SOURCE EXCERPT =
IN 2017, the Philippines posted a 6.7-percent year-on-year GDP growth. This was the third-highest growth recorded among Asian countries, trailing only behind China and Vietnam. Remittances from overseas Filipino workers are seen as a resilient force driving the sustained or even increasing growth of the Philippine economy over the years. Still in 2017, about $31.3 billion in personal remittances were sent by Filipino migrant workers, which accounted for almost a hefty 10 percent of the Philippines’s GDP.
Wireless transfers of money have become relevant now more than ever, not just because of the overseas remittances, but also because of business transactions going digital. Different schemes have risen to accommodate the need for a faster, economical and convenient delivery of financial services, especially with parties across the seas and borders. The use of virtual currencies became more prevalent and provides a glimpse on the potential revolutionized delivery of financial services. A virtual currency (VC) is a type of digital currency stored in electronic wallets (e-wallets), and is generally transacted over the Internet. It is a medium of exchange within the community of users. It may be transferred to buy virtual items or real goods from online shops willing to receive the VC as payment.
VCs encompass cryptocurrencies such as Bitcoin. A cryptocurrency uses cryptography as a means of storing and transferring data. It renders data into an unintelligible form so that the intended receivers are the only ones to decrypt and process it. Cryptocurrency transactions are done via blockchain, which allows for carrying out transactions in a decentralized manner.
VCs may also be exchanged to actual cash (fiat money), and vice-versa, through people or companies that are part of its community of users. While VCs were created and are generally accepted by an online community of users, it is not backed by the government or any resources, and is not acceptable as legal tender.
Government regulatory bodies are aware of the benefits but are growing mindful of the risks. VCs have remarkably high volatility in prices, integrity and identity issues, information-technology risks, potential for unlawful use in money laundering and terrorist financing, and consumer protection and financial stability concerns.
This year, various government agencies are expected to release regulatory papers on virtual currencies. The Bangko Sentral ng Pilipinas issued several advisories and circulars, outlining the benefits and risks of investing in VCs. With BSP Circular 944 issued in 2017, the BSP established a formal regulatory framework for VC Exchanges. VC Exchanges are entities engaged in changing VCs into fiat currency and vice-versa. These entities are required to be registered with the BSP and set up adequate safeguards attendant to the risks in VCs.

INFORMATION SUPPLIED =

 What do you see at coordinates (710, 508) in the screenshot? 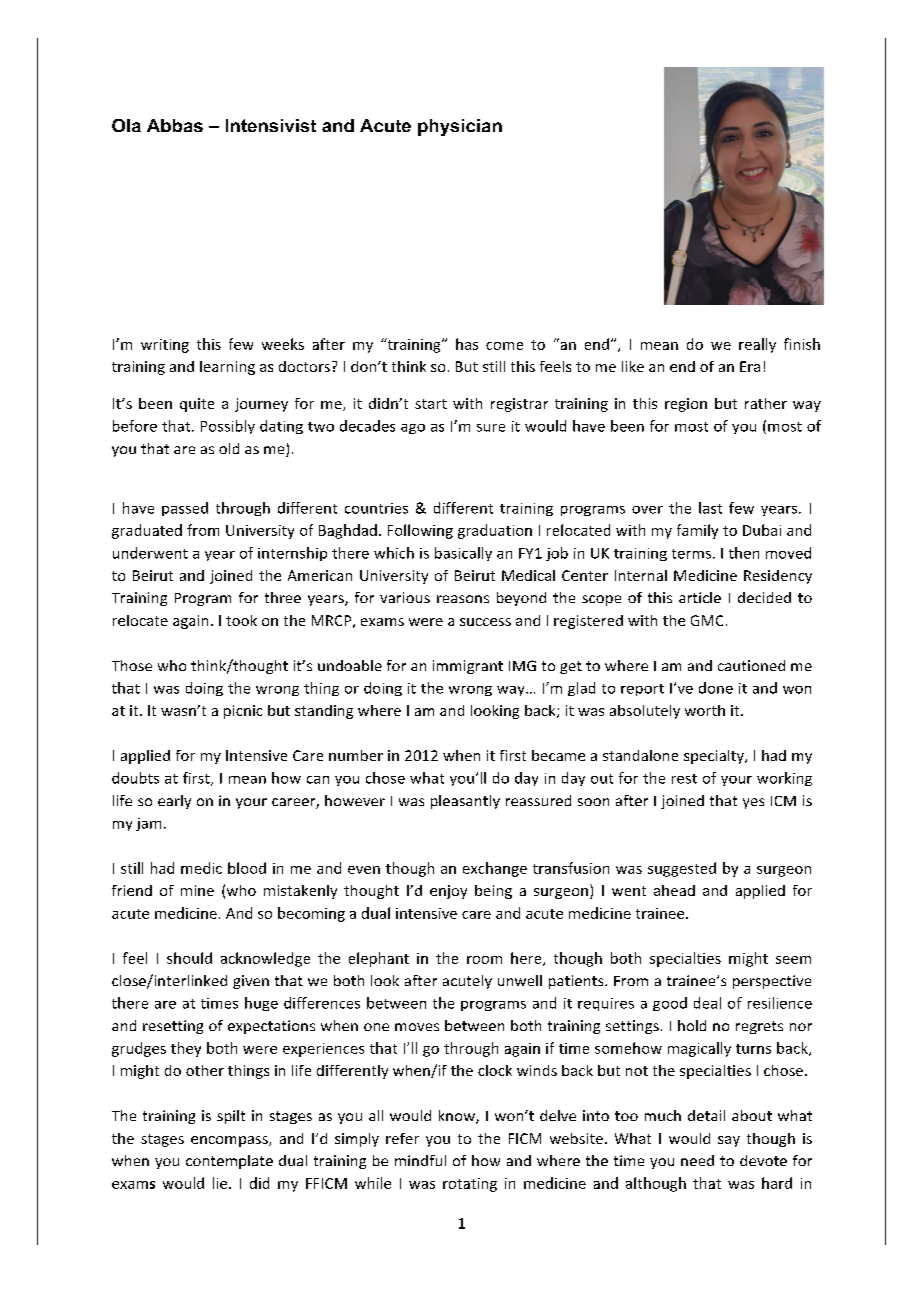
I see `last` at bounding box center [710, 508].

TASK LIST =
1. According to the virtual currency article, what share of the Philippines's GDP did personal remittances from Filipino migrant workers account for in 2017?
2. Reproduce word for word the stretch of the virtual currency article from "Government regulatory bodies" through "risks in VCs.".
3. Why, according to the virtual currency article, have wireless transfers of money become more relevant than ever?
The data plays no part in this exercise.

THE SOLUTIONS =
1. Almost 10 percent.

2.
Government regulatory bodies are aware of the benefits but are growing mindful of the risks. VCs have remarkably high volatility in prices, integrity and identity issues, information-technology risks, potential for unlawful use in money laundering and terrorist financing, and consumer protection and financial stability concerns.
This year, various government agencies are expected to release regulatory papers on virtual currencies. The Bangko Sentral ng Pilipinas issued several advisories and circulars, outlining the benefits and risks of investing in VCs. With BSP Circular 944 issued in 2017, the BSP established a formal regulatory framework for VC Exchanges. VC Exchanges are entities engaged in changing VCs into fiat currency and vice-versa. These entities are required to be registered with the BSP and set up adequate safeguards attendant to the risks in VCs.

3. Wireless transfers have become more relevant because of overseas remittances. They have also grown in importance because business transactions are going digital.